To show their belief in own offerings, crafty owners often eat at their own restaurants and thus take pride in having proverbial ‘skin in the game’. In India’s ₹40-lakh crore mutual fund industry, do AMCs and sponsors do the same i.e. bet money on their own schemes? An analysis of data put out by MF industry body AMFI shows that the latest market value of AMCs/Sponsors’ investments in schemes stands at about ₹5,000 crore, led by Motilal Oswal MF, SBI MF, ICICI Pru MF, HDFC MF and ABSL MF. Here are the details.
The biggest backers
The sponsor is the main body that establishes the mutual fund. The sponsor can be compared to a promoter of a company. The sponsor or asset management company (AMC) is required to invest not less than one per cent of the amount which would be raised in the new fund offer or ₹50 lakh, whichever is less in the growth option of the scheme, a Sebi circular said in June 2020. For such schemes where the growth option is not available the investment shall be made in the dividend reinvestment option of the scheme. According to AMFI website data, there are over 700 schemes across 30 mutual funds where AMC/sponsor has made investments. Here are the top-10 players in terms of disclosed market value.

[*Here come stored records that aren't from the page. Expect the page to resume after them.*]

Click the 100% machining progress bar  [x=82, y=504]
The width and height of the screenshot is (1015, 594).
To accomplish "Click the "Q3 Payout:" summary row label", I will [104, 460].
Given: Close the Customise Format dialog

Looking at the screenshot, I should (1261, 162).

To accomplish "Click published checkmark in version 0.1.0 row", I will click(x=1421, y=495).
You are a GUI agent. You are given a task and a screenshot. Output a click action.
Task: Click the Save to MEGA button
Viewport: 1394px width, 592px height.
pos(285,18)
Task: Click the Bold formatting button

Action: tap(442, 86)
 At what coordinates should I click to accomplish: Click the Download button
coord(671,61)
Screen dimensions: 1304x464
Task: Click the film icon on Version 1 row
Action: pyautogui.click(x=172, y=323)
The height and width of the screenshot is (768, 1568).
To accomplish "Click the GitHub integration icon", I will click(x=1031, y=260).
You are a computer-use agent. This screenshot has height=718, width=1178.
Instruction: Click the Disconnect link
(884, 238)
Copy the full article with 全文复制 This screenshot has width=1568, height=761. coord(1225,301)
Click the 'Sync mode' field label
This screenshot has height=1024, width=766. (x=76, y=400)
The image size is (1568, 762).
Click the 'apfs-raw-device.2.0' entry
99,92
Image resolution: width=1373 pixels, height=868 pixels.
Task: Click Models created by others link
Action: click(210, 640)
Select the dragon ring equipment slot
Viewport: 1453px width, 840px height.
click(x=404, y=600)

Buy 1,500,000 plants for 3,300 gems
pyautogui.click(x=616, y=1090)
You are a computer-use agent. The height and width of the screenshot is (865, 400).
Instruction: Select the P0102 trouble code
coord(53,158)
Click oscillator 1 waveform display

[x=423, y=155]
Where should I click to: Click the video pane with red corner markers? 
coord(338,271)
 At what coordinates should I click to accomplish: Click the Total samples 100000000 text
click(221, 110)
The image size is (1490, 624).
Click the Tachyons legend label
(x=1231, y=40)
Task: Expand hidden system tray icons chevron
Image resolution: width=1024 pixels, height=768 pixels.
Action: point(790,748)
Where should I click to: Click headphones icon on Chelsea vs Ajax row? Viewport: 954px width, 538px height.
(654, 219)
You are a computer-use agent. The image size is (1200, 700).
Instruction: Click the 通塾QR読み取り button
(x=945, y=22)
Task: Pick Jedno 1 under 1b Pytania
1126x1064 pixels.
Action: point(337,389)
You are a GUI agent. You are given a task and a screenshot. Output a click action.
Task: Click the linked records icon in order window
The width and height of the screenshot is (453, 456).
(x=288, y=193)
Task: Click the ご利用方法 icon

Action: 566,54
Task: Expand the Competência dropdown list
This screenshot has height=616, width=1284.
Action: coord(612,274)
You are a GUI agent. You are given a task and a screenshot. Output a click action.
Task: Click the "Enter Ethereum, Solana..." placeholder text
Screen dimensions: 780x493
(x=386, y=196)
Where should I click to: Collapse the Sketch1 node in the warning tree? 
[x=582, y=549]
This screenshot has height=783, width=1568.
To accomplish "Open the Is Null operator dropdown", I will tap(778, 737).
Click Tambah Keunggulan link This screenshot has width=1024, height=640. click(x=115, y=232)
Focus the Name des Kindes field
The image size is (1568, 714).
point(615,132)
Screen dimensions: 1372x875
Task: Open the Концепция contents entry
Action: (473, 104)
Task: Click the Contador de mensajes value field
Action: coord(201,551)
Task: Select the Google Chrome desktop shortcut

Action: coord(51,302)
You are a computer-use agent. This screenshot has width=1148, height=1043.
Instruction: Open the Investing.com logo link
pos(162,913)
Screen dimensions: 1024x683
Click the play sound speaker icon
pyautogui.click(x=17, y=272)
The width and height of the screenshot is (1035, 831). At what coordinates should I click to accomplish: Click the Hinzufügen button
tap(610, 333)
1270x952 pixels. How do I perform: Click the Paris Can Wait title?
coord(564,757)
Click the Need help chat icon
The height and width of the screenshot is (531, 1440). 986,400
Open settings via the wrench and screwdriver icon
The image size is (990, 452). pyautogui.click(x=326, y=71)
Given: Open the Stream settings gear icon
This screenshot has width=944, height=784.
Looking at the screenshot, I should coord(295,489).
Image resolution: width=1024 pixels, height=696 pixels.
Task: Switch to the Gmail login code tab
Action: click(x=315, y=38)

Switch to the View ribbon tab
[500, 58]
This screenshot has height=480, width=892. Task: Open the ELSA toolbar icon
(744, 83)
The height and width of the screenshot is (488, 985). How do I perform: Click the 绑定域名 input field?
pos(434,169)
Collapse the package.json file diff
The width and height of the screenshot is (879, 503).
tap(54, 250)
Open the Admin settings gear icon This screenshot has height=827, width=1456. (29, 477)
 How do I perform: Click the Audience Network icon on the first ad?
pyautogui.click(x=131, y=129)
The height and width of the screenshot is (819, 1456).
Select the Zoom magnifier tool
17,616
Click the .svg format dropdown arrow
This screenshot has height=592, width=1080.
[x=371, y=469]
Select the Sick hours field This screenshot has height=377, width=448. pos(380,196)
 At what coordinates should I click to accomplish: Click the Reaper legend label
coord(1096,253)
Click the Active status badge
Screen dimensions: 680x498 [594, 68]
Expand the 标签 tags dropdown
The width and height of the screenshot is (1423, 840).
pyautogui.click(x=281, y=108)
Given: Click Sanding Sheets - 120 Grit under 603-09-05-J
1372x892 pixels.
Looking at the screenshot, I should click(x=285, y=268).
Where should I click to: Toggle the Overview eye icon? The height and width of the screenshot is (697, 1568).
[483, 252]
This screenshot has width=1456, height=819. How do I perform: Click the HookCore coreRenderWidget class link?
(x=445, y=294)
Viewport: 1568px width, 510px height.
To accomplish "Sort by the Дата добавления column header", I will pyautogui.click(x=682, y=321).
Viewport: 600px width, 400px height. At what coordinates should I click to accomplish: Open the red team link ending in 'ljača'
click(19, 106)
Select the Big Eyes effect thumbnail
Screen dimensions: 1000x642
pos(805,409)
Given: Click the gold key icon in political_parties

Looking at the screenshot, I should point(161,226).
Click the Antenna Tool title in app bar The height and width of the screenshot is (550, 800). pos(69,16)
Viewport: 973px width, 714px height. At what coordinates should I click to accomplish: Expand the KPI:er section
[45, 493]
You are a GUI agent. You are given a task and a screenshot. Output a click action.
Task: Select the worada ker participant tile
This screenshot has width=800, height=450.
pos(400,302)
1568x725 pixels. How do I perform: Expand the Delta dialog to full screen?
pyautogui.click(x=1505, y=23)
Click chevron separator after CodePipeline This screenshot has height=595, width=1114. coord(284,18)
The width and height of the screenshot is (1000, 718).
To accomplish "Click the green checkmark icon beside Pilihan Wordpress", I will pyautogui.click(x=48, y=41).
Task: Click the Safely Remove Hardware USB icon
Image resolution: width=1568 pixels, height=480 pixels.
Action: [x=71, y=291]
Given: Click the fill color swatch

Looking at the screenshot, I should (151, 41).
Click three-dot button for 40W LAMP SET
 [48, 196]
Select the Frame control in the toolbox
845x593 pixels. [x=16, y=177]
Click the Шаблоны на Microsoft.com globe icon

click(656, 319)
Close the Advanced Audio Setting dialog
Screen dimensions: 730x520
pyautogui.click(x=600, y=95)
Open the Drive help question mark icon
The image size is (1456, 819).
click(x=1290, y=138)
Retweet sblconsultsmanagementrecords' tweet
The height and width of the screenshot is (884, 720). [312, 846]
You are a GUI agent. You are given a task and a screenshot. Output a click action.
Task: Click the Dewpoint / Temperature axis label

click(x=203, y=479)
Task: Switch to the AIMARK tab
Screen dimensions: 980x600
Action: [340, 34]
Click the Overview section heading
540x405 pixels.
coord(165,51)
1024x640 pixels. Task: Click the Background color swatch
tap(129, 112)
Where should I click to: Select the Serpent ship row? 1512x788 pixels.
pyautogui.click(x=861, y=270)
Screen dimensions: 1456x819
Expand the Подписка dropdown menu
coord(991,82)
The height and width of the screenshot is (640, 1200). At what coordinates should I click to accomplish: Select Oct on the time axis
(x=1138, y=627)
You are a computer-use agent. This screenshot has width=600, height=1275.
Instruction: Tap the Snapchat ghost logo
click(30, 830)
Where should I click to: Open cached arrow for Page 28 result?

While absolute figures do give a picture, a better way to look at this is through the lens of market value of these investments as a percentage of respective average assets under management (September 2022). While Motilal Oswal still reigns supreme, PPFAS, IDFC, PGIM, HSBC and Quant occupy the next positions. Here is a chart that illustrates the top-10 in this regard.
Biggest individual schemes bets
Across fund-houses, AMC/sponsor investments seem to be concentrated across certain schemes. This can be due to various reasons such as preference for the fund, absolute size of the fund, etc.
In terms of such investments’ absolute market value, the top-5 slots are occupied by Motilal Oswal Flexi Cap Fund(₹624 crore), Motilal Oswal Midcap Fund (₹Rs552 crore), Motilal Oswal Focused 25 Fund (₹212 crore), Motilal Oswal Large and Midcap Fund (₹159 crore) and Parag Parikh Flexi Cap Fund (₹109 crore). The biggest one in the large cap equity segment, as per this data, is Axis Bluechip Fund (₹49 crore). Similarly, the biggest in the tax-saving fund category is Axis Long Term Equity Fund (₹44 crore). In the value-oriented equity funds side, ICICI Pru Value Discovery is ahead of peers with ₹33 crore.
In terms of hybrid schemes, SBI Equity Hybrid Fund (₹ 71 crore) is top on the list, followed by HDFC Balanced Advantage Fund (₹Rs61 crore), etc. On the debt side, IDFC Ultra Short Term Fund (₹56 crore) is the leader in its category, followed by SBI Liquid Fund (₹42 crore), IDFC Bond Fund – Short Term Plan (₹29 crore).
With actively-managed funds facing a cap on launches due to SEBI’s strict categorisation rules, AMCs increasingly sing paeans about passive investing (index funds, ETFs and fund of funds) to investors. However, they seem to have walked only a little in those terms. Out of the AMCs with the biggest number of schemes, we found 4 fund-houses where there was any semblance of AMC/sponsor investments.
In ICICI Pru MF, ICICI Prudential Nifty 100 Low Volatility 30 ETF FOF (₹1.43 crore), ICICI Prudential Passive Multi-Asset Fund of Funds (₹98 lakh) and ICICI Prudential Thematic Advantage Fund (FOF) (₹93 lakh); in HDFC MF, HDFC Asset Allocator FoF (₹2.46 crore), HDFC Developed World Indexes FoF (₹1.37 crore) and HDFC Dynamic PE Ratio FoF (₹1.19 crore) are examples; in Kotak Mahindra MF, there are Kotak NASDAQ 100 FoF (₹1.8 crore), Kotak Global Innovation FoF (₹1.51 crore), Kotak Multi Asset Allocator FoF – Dynamic and Kotak International REIT FOF which also have some investments.